On Thu, Aug 10, 2017 at 8:26 PM, Robert Haas <[email protected]> wrote:
> On Thu, Aug 10, 2017 at 3:47 AM, Rushabh Lathia
> <[email protected]> wrote:
> >> (1) seems like a pretty arbitrary restriction, so I don't like that
> >> option. (2) would hurt performance in some use cases. Do we have an
> >> option (3)?
> >
> > How about protecting option 2) with the load-via-partition-root
> protection.
> > Means
> > load the parents information even dump is not set only when
> > load-via-partition-root
> > & ispartition.
> >
> > This won't hurt performance for the normal cases.
>
> Yes, that seems like the right approach.
>
> + Dump data via the top-most partitioned table (rather than
> partition
> + table) when dumping data for the partition table.
>
> I think we should phrase this a bit more clearly, something like this:
> When dumping a COPY or INSERT statement for a partitioned table,
> target the root of the partitioning hierarchy which contains it rather
> than the partition itself. This may be useful when reloading data on
> a server where rows do not always fall into the same partitions as
> they did on the original server. This could happen, for example, if
> the partitioning column is of type text and the two system have
> different definitions of the collation used to partition the data.
>
>
Done.
> + printf(_(" --load-via-partition-root load partition table via
> the root relation\n"));
>
> "relation" seems odd to me here. root table?
>
>
Done.
> /* Don't bother computing anything for non-target tables, either
> */
> if (!tblinfo[i].dobj.dump)
> + {
> + /*
> + * Load the parents information for the partition table when
> + * the load-via-partition-root option is set. As we need the
> + * parents information to get the partition root.
> + */
> + if (dopt->load_via_partition_root &&
> + tblinfo[i].ispartition)
> + findParentsByOid(&tblinfo[i], inhinfo, numInherits);
> continue;
> + }
>
> Duplicating the call to findParentsByOid seems less then ideal. How
> about doing something like this:
>
> if (tblinfo[i].dobj.dump)
> {
> find_parents = true;
> mark_parents = true;
> }
> else if (dopt->load_via_partition_root && tblinfo[i].ispartition)
> find_parents = true;
>
> if (find_parents)
> findParentsByOid(&tblinfo[i], inhinfo, numInherits);
>
> etc.
>
>
Done changes to avoid duplicate call to findParentsByOid().

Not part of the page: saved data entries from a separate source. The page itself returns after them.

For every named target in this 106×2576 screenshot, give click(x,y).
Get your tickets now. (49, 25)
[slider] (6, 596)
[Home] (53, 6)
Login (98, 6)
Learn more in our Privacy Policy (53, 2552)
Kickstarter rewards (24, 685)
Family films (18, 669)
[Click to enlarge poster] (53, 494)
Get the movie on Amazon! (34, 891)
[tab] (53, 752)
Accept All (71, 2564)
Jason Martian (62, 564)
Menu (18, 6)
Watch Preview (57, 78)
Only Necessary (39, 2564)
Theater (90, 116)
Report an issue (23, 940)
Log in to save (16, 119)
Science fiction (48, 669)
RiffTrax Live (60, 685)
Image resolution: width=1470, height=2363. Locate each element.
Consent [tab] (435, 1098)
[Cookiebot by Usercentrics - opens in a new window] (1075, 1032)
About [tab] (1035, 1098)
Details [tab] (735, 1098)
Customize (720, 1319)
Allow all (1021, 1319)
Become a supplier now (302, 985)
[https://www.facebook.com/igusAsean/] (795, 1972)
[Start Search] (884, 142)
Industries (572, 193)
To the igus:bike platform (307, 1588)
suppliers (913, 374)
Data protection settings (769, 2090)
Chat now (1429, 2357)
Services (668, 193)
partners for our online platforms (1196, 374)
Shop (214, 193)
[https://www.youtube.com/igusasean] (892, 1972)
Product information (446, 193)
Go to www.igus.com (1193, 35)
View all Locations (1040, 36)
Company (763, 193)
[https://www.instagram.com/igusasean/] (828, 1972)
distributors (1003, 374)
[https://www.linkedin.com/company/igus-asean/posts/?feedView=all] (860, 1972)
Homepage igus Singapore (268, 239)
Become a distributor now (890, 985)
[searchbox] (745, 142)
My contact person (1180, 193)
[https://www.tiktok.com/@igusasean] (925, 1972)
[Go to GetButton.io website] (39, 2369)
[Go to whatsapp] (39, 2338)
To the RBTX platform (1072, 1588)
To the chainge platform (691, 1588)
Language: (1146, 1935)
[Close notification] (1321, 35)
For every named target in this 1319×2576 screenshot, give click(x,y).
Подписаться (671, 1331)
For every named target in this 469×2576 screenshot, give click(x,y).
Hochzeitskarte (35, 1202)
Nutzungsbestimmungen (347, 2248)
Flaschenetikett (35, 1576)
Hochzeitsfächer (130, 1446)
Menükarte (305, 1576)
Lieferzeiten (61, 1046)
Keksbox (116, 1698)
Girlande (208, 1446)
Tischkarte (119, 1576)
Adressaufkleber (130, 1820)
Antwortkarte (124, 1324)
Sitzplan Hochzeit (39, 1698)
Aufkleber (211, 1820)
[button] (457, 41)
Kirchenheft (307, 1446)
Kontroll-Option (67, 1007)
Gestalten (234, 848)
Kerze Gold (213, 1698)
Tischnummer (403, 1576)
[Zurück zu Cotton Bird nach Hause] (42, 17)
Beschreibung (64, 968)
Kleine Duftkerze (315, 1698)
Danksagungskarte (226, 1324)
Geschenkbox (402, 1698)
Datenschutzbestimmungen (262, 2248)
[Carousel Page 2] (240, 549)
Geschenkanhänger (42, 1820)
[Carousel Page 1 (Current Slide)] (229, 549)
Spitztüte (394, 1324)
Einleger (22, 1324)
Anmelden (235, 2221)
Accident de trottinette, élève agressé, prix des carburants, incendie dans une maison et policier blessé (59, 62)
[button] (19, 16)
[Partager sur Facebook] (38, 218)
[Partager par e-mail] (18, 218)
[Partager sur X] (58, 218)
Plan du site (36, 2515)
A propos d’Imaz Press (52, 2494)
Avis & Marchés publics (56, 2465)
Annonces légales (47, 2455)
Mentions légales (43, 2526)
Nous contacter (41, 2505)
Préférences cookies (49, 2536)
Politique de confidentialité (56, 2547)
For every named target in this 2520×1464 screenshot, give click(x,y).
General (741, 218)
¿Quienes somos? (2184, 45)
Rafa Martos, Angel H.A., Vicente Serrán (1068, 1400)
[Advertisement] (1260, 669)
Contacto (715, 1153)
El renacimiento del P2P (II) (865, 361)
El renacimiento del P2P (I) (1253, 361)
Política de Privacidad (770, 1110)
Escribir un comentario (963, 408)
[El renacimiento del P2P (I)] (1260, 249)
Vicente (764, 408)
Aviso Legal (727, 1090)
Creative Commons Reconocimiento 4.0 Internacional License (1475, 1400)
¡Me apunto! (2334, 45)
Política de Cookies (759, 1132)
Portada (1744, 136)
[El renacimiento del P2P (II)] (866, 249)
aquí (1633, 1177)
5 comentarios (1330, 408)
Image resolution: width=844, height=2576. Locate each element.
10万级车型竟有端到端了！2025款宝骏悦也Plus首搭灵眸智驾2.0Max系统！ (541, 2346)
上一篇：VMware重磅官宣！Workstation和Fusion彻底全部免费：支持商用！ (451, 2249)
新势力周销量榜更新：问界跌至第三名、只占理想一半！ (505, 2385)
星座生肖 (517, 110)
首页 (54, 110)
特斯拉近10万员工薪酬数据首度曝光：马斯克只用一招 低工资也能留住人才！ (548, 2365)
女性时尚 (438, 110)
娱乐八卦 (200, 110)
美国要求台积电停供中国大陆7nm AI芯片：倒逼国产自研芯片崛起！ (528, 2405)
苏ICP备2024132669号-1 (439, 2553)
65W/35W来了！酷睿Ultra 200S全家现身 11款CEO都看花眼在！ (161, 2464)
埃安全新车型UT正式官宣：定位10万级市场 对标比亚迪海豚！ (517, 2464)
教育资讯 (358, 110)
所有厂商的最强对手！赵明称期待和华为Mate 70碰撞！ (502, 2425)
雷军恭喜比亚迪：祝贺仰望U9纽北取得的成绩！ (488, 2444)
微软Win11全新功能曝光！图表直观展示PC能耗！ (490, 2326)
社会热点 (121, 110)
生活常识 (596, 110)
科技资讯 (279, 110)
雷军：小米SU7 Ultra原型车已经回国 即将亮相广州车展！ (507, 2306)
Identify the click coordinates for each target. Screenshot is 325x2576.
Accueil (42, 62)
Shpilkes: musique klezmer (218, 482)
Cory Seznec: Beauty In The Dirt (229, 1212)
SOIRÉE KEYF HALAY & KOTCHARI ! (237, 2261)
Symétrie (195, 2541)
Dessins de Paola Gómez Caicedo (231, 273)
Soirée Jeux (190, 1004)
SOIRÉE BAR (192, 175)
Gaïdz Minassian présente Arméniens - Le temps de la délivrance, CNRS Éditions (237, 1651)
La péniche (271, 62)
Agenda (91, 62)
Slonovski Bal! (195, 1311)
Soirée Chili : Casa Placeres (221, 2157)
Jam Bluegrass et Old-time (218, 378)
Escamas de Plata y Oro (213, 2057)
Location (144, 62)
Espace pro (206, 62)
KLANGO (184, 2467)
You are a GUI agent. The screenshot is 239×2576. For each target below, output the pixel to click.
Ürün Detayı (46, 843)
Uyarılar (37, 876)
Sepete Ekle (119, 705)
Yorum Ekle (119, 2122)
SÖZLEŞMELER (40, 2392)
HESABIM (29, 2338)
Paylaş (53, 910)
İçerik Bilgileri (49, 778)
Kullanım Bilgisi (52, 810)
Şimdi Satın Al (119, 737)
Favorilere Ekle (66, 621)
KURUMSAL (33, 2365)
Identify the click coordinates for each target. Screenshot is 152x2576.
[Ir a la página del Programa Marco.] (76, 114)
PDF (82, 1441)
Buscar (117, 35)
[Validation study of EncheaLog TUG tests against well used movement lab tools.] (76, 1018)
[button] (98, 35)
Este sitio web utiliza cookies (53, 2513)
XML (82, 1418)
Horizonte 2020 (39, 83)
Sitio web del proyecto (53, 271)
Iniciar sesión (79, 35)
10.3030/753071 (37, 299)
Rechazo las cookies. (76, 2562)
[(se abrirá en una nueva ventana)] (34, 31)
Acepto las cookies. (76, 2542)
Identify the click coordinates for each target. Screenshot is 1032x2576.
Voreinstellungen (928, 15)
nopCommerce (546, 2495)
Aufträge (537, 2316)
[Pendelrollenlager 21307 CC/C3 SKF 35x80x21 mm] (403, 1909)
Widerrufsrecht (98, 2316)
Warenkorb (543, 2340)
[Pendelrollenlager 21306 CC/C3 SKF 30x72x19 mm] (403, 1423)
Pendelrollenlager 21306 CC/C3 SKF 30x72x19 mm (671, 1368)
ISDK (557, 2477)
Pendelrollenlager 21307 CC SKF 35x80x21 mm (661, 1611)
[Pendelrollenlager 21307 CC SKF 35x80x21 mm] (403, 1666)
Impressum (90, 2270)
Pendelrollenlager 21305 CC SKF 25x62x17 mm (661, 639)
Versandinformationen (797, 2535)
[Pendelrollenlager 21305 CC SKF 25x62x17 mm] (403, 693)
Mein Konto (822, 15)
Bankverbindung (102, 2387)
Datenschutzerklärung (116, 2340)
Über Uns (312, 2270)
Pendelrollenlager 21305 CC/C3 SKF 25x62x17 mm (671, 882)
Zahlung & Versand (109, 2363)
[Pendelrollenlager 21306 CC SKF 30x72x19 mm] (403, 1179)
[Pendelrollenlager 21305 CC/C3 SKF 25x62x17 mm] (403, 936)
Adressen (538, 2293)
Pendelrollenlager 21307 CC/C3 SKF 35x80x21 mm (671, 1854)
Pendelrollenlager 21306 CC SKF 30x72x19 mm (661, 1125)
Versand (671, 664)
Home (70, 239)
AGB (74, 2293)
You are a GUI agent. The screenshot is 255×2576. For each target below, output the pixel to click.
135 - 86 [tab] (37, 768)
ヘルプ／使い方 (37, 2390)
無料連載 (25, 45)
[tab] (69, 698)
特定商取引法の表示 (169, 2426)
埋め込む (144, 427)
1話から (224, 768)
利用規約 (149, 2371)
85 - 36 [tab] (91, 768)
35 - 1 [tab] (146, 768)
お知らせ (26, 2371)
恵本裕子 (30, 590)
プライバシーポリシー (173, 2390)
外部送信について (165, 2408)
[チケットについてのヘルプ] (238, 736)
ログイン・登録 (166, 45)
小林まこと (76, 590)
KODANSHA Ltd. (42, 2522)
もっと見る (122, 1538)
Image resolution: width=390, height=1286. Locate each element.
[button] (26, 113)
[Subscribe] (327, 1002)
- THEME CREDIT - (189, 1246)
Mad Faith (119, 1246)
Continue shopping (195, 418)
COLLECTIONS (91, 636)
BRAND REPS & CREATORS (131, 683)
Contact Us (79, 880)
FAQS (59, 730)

> The comments for this function also need some work - e.g. the function
> header comment deserves some kind of update for these changes.
>
>
Done.
> +static TableInfo *
> +getRootTableInfo(TableInfo *tbinfo)
> +{
> + Assert(tbinfo->ispartition);
> + Assert(tbinfo->numParents == 1);
> + if (tbinfo->parents[0]->ispartition)
> + return getRootTableInfo(tbinfo->parents[0]);
> +
> + return tbinfo->parents[0];
> +}
>
> This code should iterate, not recurse, to avoid any risk of blowing
> out the stack.
>
>
Done.
Please find attach patch with the changes.
Thanks,
Rushabh Lathia
www.EnterpriseDB.com
diff --git a/doc/src/sgml/ref/pg_dump.sgml b/doc/src/sgml/ref/pg_dump.sgml
index bafa031..de8297a 100644
--- a/doc/src/sgml/ref/pg_dump.sgml
+++ b/doc/src/sgml/ref/pg_dump.sgml
@@ -889,6 +889,21 @@ PostgreSQL documentation
</varlistentry>
<varlistentry>
+ <term><option>--load-via-partition-root</></term>
+ <listitem>
+ <para>
+ When dumping a COPY or INSERT statement for a partitioned table,
+ target the root of the partitioning hierarchy which contains it rather
+ than the partition itself. This will be useful when reloading data on
+ a server where rows do not always fall into the same partitions as
+ they did on the original server. This could happen, for example, if
+ the partitioning column is of type text and the two system have
+ different definitions of the collation used to partition the data.
+ </para>
+ </listitem>
+ </varlistentry>
+
+ <varlistentry>
<term><option>--section=<replaceable class="parameter">sectionname</replaceable></option></term>
<listitem>
<para>
diff --git a/doc/src/sgml/ref/pg_dumpall.sgml b/doc/src/sgml/ref/pg_dumpall.sgml
index aa944a2..dc1d3cc 100644
--- a/doc/src/sgml/ref/pg_dumpall.sgml
+++ b/doc/src/sgml/ref/pg_dumpall.sgml
@@ -431,6 +431,21 @@ PostgreSQL documentation
</varlistentry>
<varlistentry>
+ <term><option>--load-via-partition-root</></term>
+ <listitem>
+ <para>
+ When dumping a COPY or INSERT statement for a partitioned table,
+ target the root of the partitioning hierarchy which contains it rather
+ than the partition itself. This will be useful when reloading data on
+ a server where rows do not always fall into the same partitions as
+ they did on the original server. This could happen, for example, if
+ the partitioning column is of type text and the two system have
+ different definitions of the collation used to partition the data.
+ </para>
+ </listitem>
+ </varlistentry>
+
+ <varlistentry>
<term><option>--use-set-session-authorization</></term>
<listitem>
<para>
diff --git a/src/bin/pg_dump/common.c b/src/bin/pg_dump/common.c
index 47191be..e7ee069 100644
--- a/src/bin/pg_dump/common.c
+++ b/src/bin/pg_dump/common.c
@@ -66,7 +66,7 @@ static int numExtensions;
static ExtensionMemberId *extmembers;
static int numextmembers;
-static void flagInhTables(TableInfo *tbinfo, int numTables,
+static void flagInhTables(Archive *fout, TableInfo *tbinfo, int numTables,
InhInfo *inhinfo, int numInherits);
static void flagInhAttrs(DumpOptions *dopt, TableInfo *tblinfo, int numTables);
static DumpableObject **buildIndexArray(void *objArray, int numObjs,
@@ -243,7 +243,7 @@ getSchemaData(Archive *fout, int *numTablesPtr)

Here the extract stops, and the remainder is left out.